Tumbling commodity prices have thrown the region into economic turbulence, while many voters are said to be tiring of their leftist leaders -- though those in countries such as Ecuador and Bolivia seem to be going strong.
“The left’s political discourse is looking worn-out,” said Elsa Cardozo, a specialist in international affairs at Simon Bolivar University in Venezuela.
“The transformations they brought about have led backwards in the end.”
In legislative polls on Sunday voters punished Venezuela’s socialist government for a deep economic crisis in the country due to falling oil prices.
The opposition won control of the legislative assembly controlled for the past 16 years by the socialist government.
The opposition had claimed inspiration from Argentina, where voters last month voted out their left-wing president Cristina Kirchner after 12 years of government by her and her late husband Nestor.
Conservative pro-market candidate Mauricio Macri surprised pollsters by forcing a run-off vote and then beat Kirchner’s ally Daniel Scioli.
In economic powerhouse Brazil meanwhile, leftist president Dilma Rousseff is in a political crisis.
Her last election victory in 2014 was a narrow one. Now, her government is beset by a corruption affair and she herself faces impeachment in a public financial scandal.
The decline in commodity prices is a common factor in Argentina, Brazil and Venezuela, said Gabriel Puricelli, a political scientist at Buenos Aires University.
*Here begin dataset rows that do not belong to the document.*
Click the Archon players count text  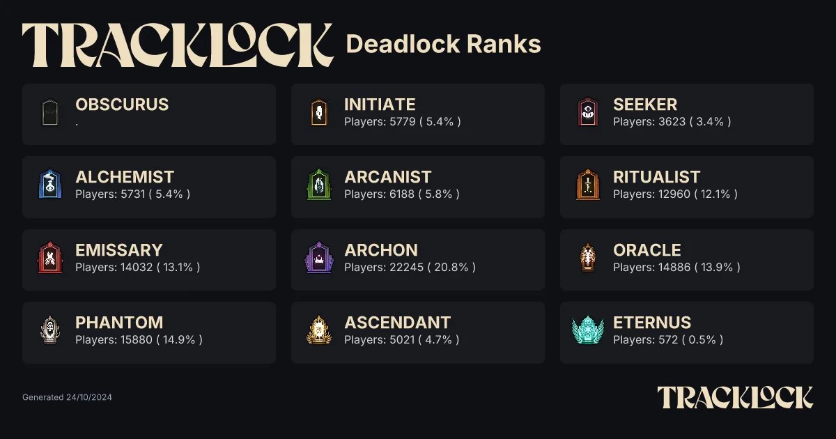pyautogui.click(x=410, y=267)
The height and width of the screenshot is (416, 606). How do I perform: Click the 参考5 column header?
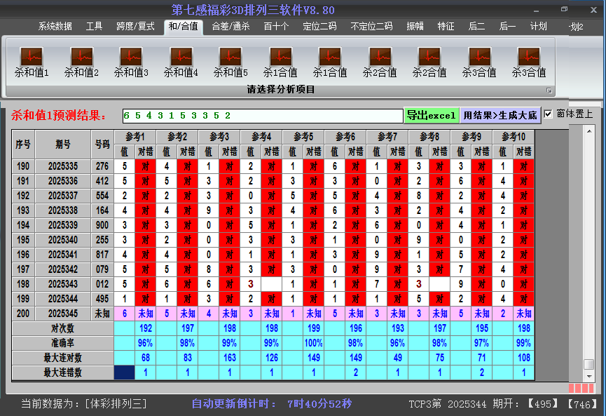303,136
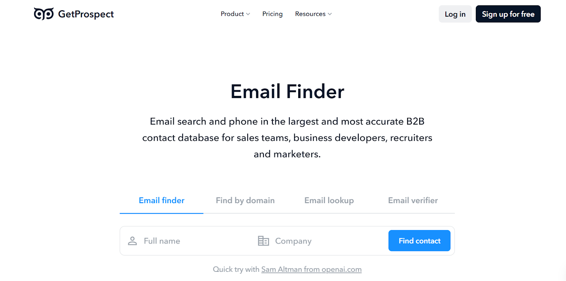The height and width of the screenshot is (281, 566).
Task: Click the GetProspect owl logo
Action: (x=43, y=14)
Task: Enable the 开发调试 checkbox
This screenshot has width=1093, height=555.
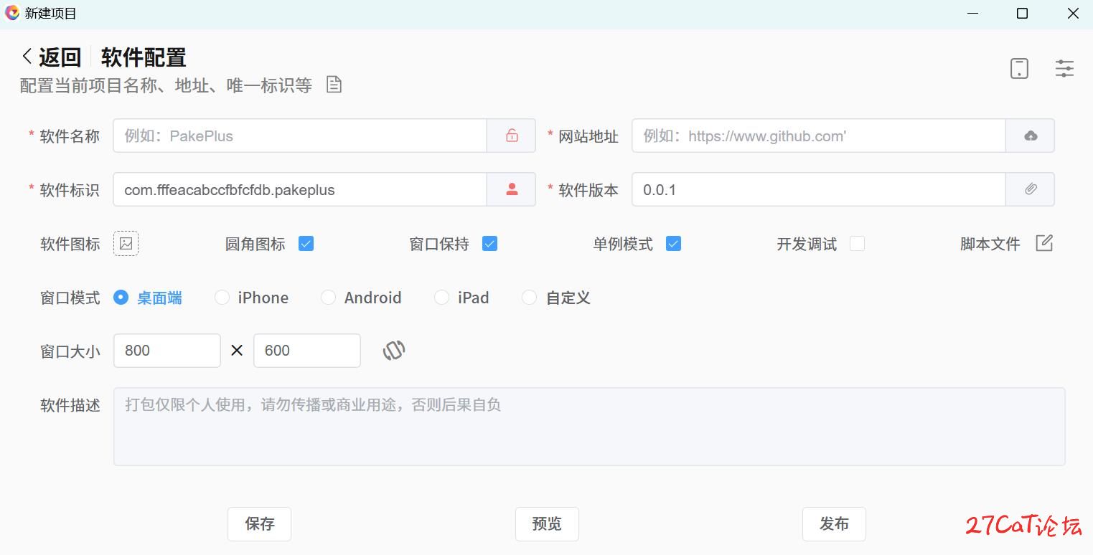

In Venezuela, Nicolas Maduro and his late predecessor Hugo Chavez used cash from high oil prices to fund social spending.
But after Maduro was elected in 2013, prices tumbled from over $100 a barrel to a seven-year low of $34 in the week before the vote.
“Latin America is emerging from a period of excess,” said Cardozo.
“When the party is over, someone has to pay the bill.”
Leftist leaders in some smaller Latin countries are still in control, despite occasional signs of flagging.
In Bolivia, President Evo Morales was comfortably re-elected in October despite his side having lost ground in regional elections in March.
Ecuador’s president Rafael Correa was re-elected in February, though he has since abandoned plans to seek a third mandate in 2017.
Correa and his Nicaraguan counterpart Daniel Ortega currently enjoy high approval ratings and positive economic records.
“We are seeing a new politics in Latin America,” said Carlos Malamud, a specialist on the region at the Elcano Institute research group in Madrid.
“That doesn’t mean an overall turn to the right. But the economic climate is starting to affect the political climate.”
Union of South American States chief Ernesto Samper said he saw the recent electoral developments as democratic “turns” rather than reversals.
The diplomatic reconciliation of the United States with Venezuela’s old ally Cuba this year after half a century of rivalry could have broad consequences for the region, where other leftist leaders have strained ties with Washington.
“Scarcely had Chavez died when negotiations started between Cuba and the United States without Venezuela knowing it,” said Cardozo.
“For some time now, Venezuela has been alone with its mess and its debts.”
Guatemalan political scientist Marcio Palacios said Latin American leftist leaders were also suffering from the stain of corruption.
He said that would lead to “a return of the right with its agenda of extracting minerals, oil and other natural resources.”
Puricelli cautioned, however, that the region’s slowing economy makes it unattractive to foreign investors.
Cardozo considered a “political reconfiguration” was shifting the region away from the ideological influence of leaders such as Chavez.
“Perhaps it is time to break with the dogma and concentrate on Latin America’s real problems.”